Le Prix Nobel de littérature Peter Handke avait popularisé dans les années 1970 l'angoisse du gardien de but au moment du penalty. Choisir de bondir d'un côté ou de l'autre au moment où le tireur s'élance, dans l'espoir de capter le ballon. Un sentiment que doit partager le président de la République Emmanuel Macron, à l'instant où il va devoir lui aussi décider de quel côté il doit trancher la réforme des retraites qu'il avait à peine esquissée lors de sa campagne électorale.

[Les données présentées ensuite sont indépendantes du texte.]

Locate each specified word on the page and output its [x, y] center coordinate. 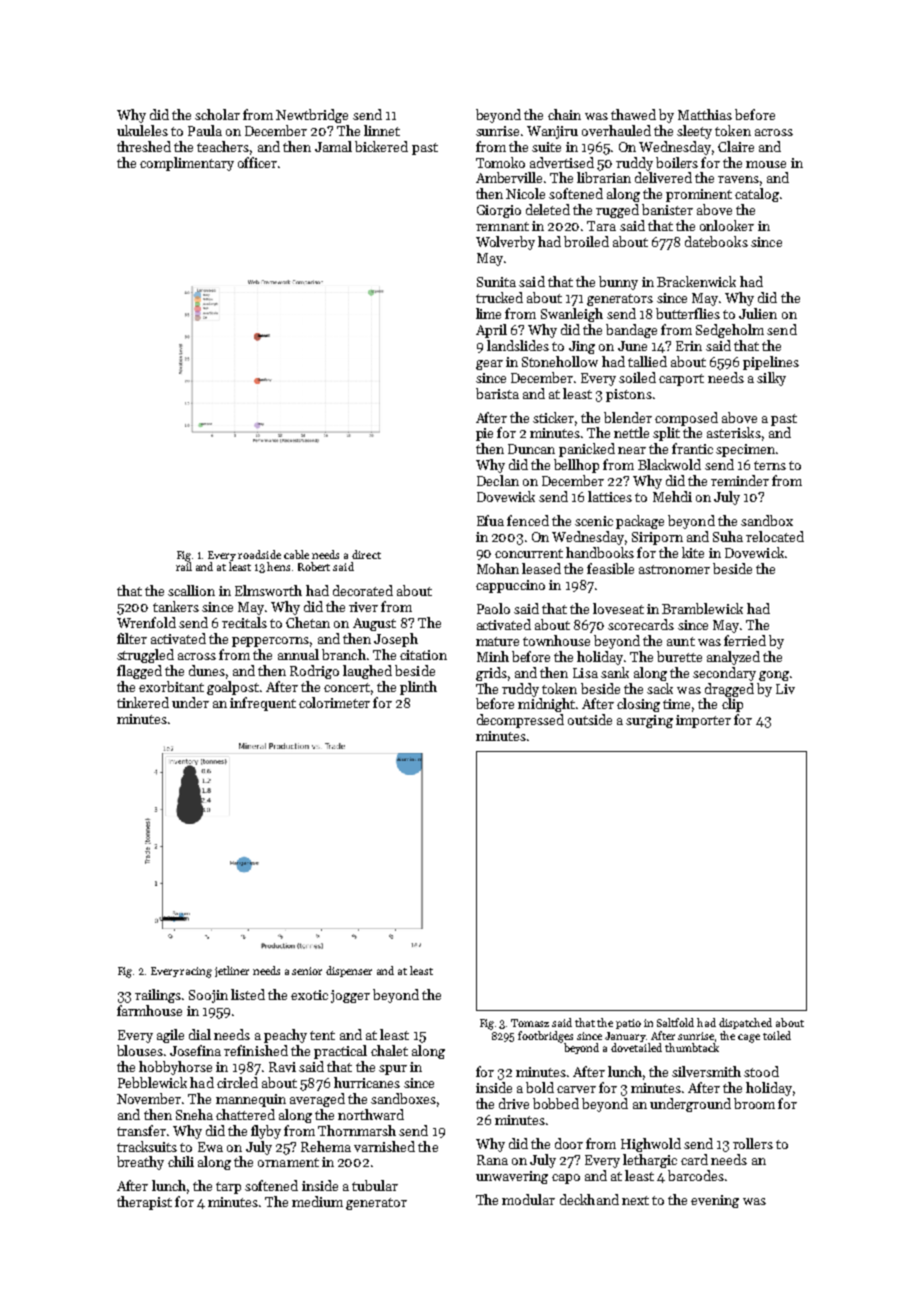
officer [257, 162]
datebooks [716, 241]
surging [649, 721]
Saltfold [675, 1022]
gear [489, 365]
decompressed [520, 721]
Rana [492, 1160]
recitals [244, 622]
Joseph [396, 640]
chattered [245, 1114]
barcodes [696, 1175]
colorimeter [334, 702]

L'enjeu est considérable : à la différence du contrat de travail qui ne concernait « que » les salariés du secteur privé (19 millions de personnes quand même), de l'assurance-chômage (3 millions de chômeurs), ou de la SNCF (150 000 agents), la réforme envisagée, qui fusionnerait les 42 systèmes existant dans un seul, dit « universel », concernerait la totalité de la population active française, depuis les apprentis jusqu'aux notaires en passant par les fonctionnaires, les autoentrepreneurs, etc.), soit près de 30 millions de personnes. Édouard Philippe évoque un « nouveau pacte social » entre les Français, une expression bien trop galvaudée pour rendre compte de l'enjeu. Sans craindre le ridicule, il aurait pu utiliser les superlatifs :

« Everest social » pour les férus d'alpinisme, ou « mère des réformes » pour les nostalgiques de Saddam Hussein... « Gouverner, c'est choisir » disait Pierre Mendès France, totem des réformateurs en France. Encore faut-il connaître l'étendue des choix possibles.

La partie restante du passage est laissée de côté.